Google’s latest AI agent is learning how to navigate a familiar space: gaming.
The tech giant released new research on its Scalable Instructable Multiworld Agent, or SIMA, on Wednesday. This agent can follow instructions to carry out tasks in video games — and play games it has never seen before.
But, like Genie, which DeepMind, Google’s AI research arm, discussed in a research paper published Feb. 23, SIMA is a research project.
“We could in the future have agents like SIMA playing alongside you,” said Tim Harley, a research engineer at DeepMind who co-led the project. “Agents that are cooperative that you can talk to and instruct to do various things in the game with you on the fly.”
DeepMind says its interest in video games is in part because they are a good training ground for AI systems. The AI company hopes research like this enables it to “understand how AI systems may become more helpful.”
Since OpenAI released ChatGPT in November 2022, the marketplace has been flooded with generative AI tools from Microsoft, Google, Adobe, Meta and Anthropic. More recently, generative AI has expanded beyond writing to include imagery, video, music and, of course, gaming as tech companies seek to distinguish their offerings in the burgeoning space.
Research goals
According to Harley, SIMA is trained to do as it is told, which doesn’t necessarily mean winning.
The researchers’ main questions at the outset were if an AI agent could transfer skills between games and how it would behave in game it has never played before.
“Those goals come in open-ended freeform natural language from some human user and then [SIMA] acts in these video game environments just using the natural interface to the game,” Harley said. “And the only way the agent can observe these games is just from the screen in real time.”
Training
Researchers recorded images and the keyboard and mouse inputs of human players and used imitation learning techniques to teach SIMA to play games like No Man’s Sky, Eco, Teardown and Goat Simulator like humans would.
They evaluated the agent on 600 skills, including navigation (like “turn left”), object interaction (“climb the ladder”) and menu use (“open the map”) and found SIMA performs better than game specialists.
“He’s able to take advantage of the shared concepts between games, to learn better skills and to learn to be better at carrying out those instructions,” said Frederic Besse, research engineer, DeepMind. “Seeing positive transfer between games is a key milestone for research.”
But SIMA isn’t perfect.
“All the errors we see are around more of the fine-grained understanding,” Harley said. “So if we ask an agent to chop down a tree in the game of Valheim, it’ll go and chop down a tree, but we can’t precisely specify which one.”

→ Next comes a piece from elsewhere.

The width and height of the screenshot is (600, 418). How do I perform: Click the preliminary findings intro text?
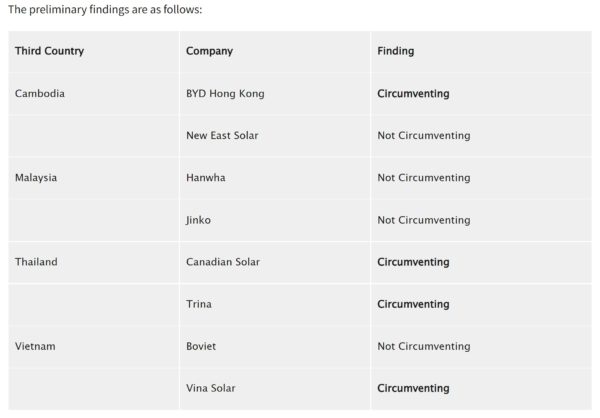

He’s reluctant to call SIMA’s imperfections “hallucinations.”
“Often what we see when the agent fails … I wouldn’t call them hallucinations, its behavior does look intentional a lot of the time, but it fails to execute the necessary behavior,” he added.
‘A great training ground’
From here, DeepMind hopes to improve SIMA’s performance, including making its agents able to follow more detailed instructions, and to ultimately develop AI systems “that can act in as many environments as possible and achieve a variety of goals as well as converse with the user,” Besse said.
But it’s not just about human-agent communication in gaming.
“We believe that games and simulation in general provide a great training ground for AI systems,” Besse said.
That’s in part because games are an approximation of the real world. They have visual diversity, along with diverse settings, mechanics and graphical styles. But they also share common themes, like navigating complicated spaces and interacting with objects, characters and players.